Rue de Marivaux, № 11, au coin du boulevard des Italiens.
А. С. ДАНИЛЕВСКОМУ
31 декабря <н. ст. 1838>. Рим
Наконец, слава богу, я получил твое письмо. Ну, ты, по крайней мере, жив. Трогает меня сильно твое положение. Видит бог, с какой готовностью и радостью помог бы тебе, и радость эта была бы мое большое счастие, но, увы!.. что делать? Делюсь по крайней мере тем, что есть; посылаю тебе билет в 100 франков, который у меня долго хранился. Я не трогал его никогда, как будто знал его приятное для меня назначение. На днях я перешлю тебе через Валентини франков, может быть, 200. Ты, по получении этого письма, наведайся к банкиру Ружемонту; от него их получишь. Я, приехавши в Рим, нашел здесь для меня 2000 франков от доброго моего Погодина, который, не знаю, каким образом, пронюхал, что я в нужде, и прислал мне их. Они мне были очень кстати, тем более, что дали мне возможность уплатить долг Валентини, который лежал у меня на душе, и переслать эту безделицу к тебе.

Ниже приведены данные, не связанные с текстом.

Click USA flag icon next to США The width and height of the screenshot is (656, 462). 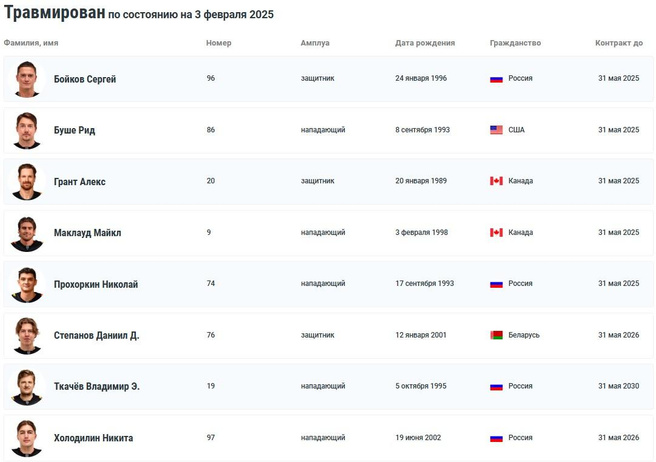[x=496, y=130]
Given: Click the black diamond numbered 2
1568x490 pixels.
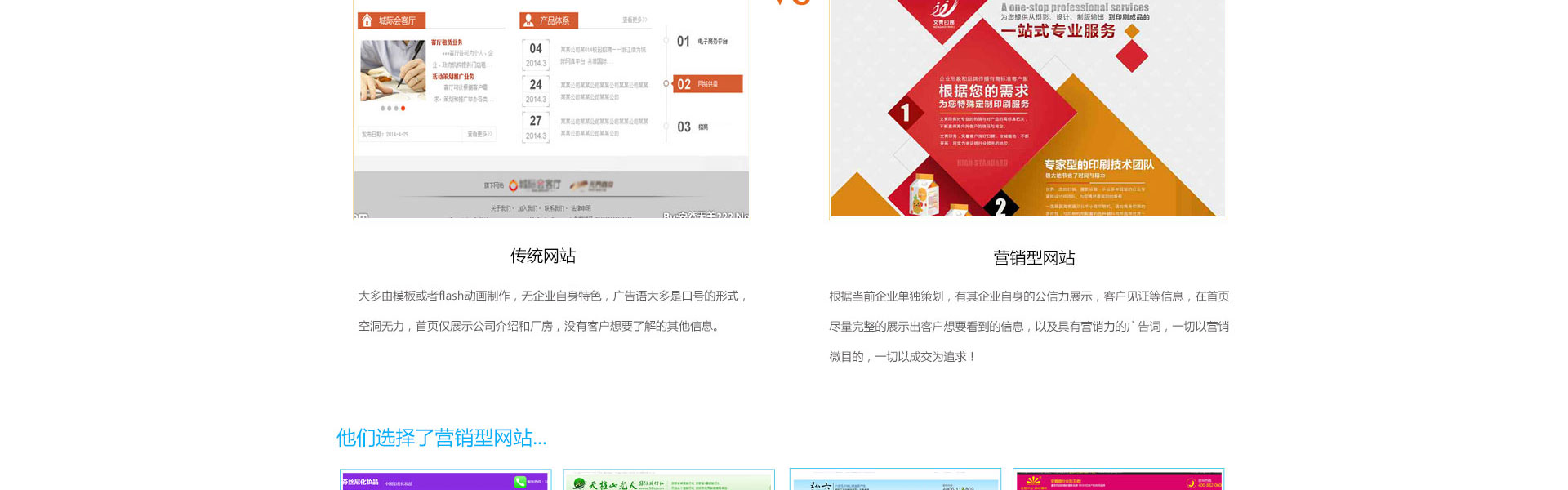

Что тебе сказать о Риме? Он так же прекрасен, обширен, такое же роскошное обилие предметов для жизни духовной и всякой. Но, увы, притупляются мои чувства, не так живы мои… Здесь теперь гибель, толпа страшная иностранцев, и между ними не мало русских. Из моих знакомых здесь Шевырев, Чертков; прочие незначительные, то есть для меня. На днях приехал наследник, а с ним вместе Жуковский. Он всё так же добр, так же любит меня. Свиданье наше было трогательно: он весь полон Пушкиным. Наследник, как известно тебе, имеет добрую душу. Все русские были приглашены к его столу на второй день его приезда.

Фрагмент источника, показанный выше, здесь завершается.